Material for this exercise START

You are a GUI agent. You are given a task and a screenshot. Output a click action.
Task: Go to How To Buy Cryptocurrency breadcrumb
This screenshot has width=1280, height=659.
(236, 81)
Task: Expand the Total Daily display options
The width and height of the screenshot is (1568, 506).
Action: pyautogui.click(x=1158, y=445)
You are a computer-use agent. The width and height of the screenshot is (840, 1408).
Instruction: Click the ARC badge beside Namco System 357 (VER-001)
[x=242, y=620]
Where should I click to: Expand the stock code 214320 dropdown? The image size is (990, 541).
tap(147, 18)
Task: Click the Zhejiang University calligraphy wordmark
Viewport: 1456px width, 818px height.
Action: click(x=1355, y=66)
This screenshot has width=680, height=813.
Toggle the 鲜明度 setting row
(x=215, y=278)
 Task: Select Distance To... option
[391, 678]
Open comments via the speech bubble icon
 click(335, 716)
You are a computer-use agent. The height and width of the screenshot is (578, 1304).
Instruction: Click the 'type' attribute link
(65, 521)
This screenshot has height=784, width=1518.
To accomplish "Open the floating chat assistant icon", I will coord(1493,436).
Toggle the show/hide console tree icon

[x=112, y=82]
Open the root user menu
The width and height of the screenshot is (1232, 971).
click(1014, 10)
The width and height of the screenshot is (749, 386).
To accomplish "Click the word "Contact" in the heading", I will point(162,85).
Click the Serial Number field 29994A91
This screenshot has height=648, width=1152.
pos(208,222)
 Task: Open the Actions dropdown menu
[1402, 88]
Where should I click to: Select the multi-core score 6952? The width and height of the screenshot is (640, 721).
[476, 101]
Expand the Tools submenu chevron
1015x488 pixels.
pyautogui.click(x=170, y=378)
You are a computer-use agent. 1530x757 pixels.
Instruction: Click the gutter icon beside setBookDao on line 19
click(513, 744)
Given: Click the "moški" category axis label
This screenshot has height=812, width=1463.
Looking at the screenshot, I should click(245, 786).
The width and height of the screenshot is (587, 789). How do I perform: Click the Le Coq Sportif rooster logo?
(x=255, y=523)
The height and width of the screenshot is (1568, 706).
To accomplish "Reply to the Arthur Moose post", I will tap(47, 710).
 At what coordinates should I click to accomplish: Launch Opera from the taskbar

Material for this exercise END

■ Task goal
Find how many lines of the entries include the word "agent". The number is the entire reply.

■ Result for this task
4